1.诊断关键指标与临床标准:多动症(ADHD)诊断需符合DSM-5标准,核心症状分三类:注意力缺陷(如持续专注<15分钟、频繁遗漏细节、易被无关刺激分心)、多动(如课堂坐立不安、频繁起身、过度奔跑)、冲动(如打断他人讲话、不分场合提问)。症状需满足:①发病年龄≤12岁,②持续≥6个月,③在≥2个场景(家庭/学校/社交)出现,④排除智力障碍、听力/视力问题、情绪障碍等。学龄前儿童(3-6岁)需额外观察是否伴随语言发育迟缓或社交退缩,避免与正常活泼混淆。
2.专业评估流程:家长应就诊儿科或儿童精神科,医生通过Conners儿童行为量表(教师版/父母版)、SWAN量表等工具量化症状,结合发育史采集(早产/难产史、家族ADHD史)、家庭/学校行为观察(如“孩子写作业每20分钟需提醒”),必要时进行血常规、甲状腺功能、听力/视力筛查排除器质性问题。需注意避免带“偏见”描述(如“孩子就是不听话”),客观记录具体行为频率(如“课堂上30分钟内主动发言次数达15次”)。
3.非药物干预核心策略:优先选择行为干预,美国儿科学会(AAP)推荐应用行为分析(ABA),通过正向强化(如完成任务后10分钟游戏时间)训练注意力;结构化教育(如“任务分解法”)降低环境干扰;感统训练(秋千/平衡木)改善伴随的动作协调性问题。

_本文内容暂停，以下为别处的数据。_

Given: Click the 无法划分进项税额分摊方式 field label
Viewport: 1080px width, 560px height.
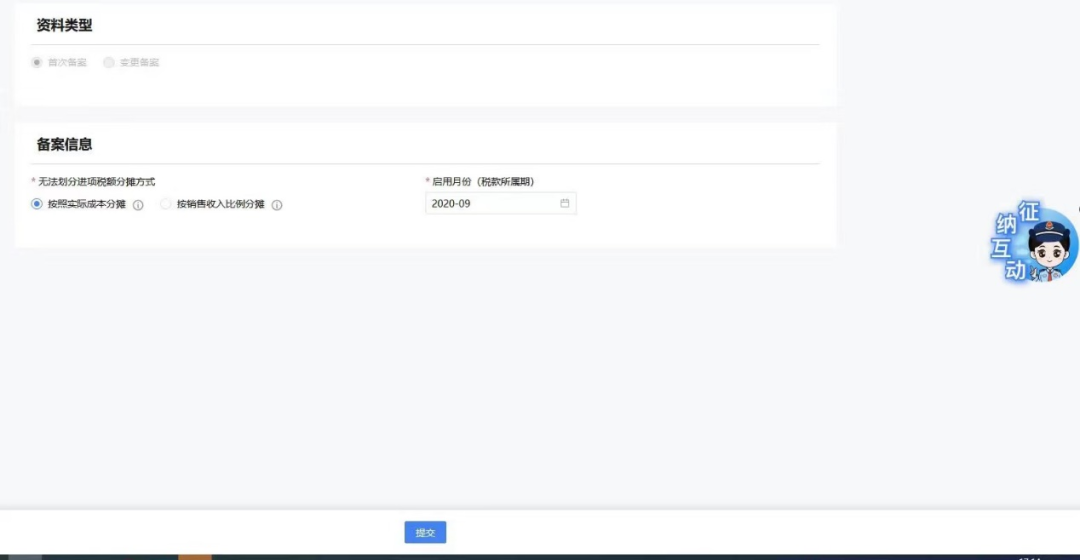Looking at the screenshot, I should [96, 182].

家庭需建立规律作息(固定起床/学习/运动时间),减少电子设备使用(学龄前儿童每日≤1小时),家长避免惩罚性批评,改用“如果…那么…”规则(如“如果整理好书包,放学后可玩20分钟”)。
4.药物治疗规范:仅中重度症状(如影响学业/社交≥2年)考虑哌甲酯类(如哌甲酯缓释片)或托莫西汀,6岁以下儿童优先非药物干预。用药前需评估副作用(食欲下降、失眠),起始低剂量(哌甲酯每日0.3mg/kg),每2周复诊调整,监测身高体重(避免长期使用影响生长激素分泌)。药物需与行为干预结合,停药前需逐步减量(如每周减少20%剂量),防止症状反弹。
5.特殊人群注意事项:学龄前儿童(3-6岁)需避免贴标签,通过“情景游戏”(如“小侦探找细节”)观察改善;女孩ADHD症状常以注意力缺陷为主(如“数学题反复计算错误”),易被误认为“学习困难”,需重点观察家庭作业完成质量;自闭症谱系障碍共病儿童需优先语言训练,减少ADHD药物对语言中枢的干扰;早产/低出生体重儿童需额外监测运动协调性,通过“平衡垫行走”等感统训练辅助改善多动。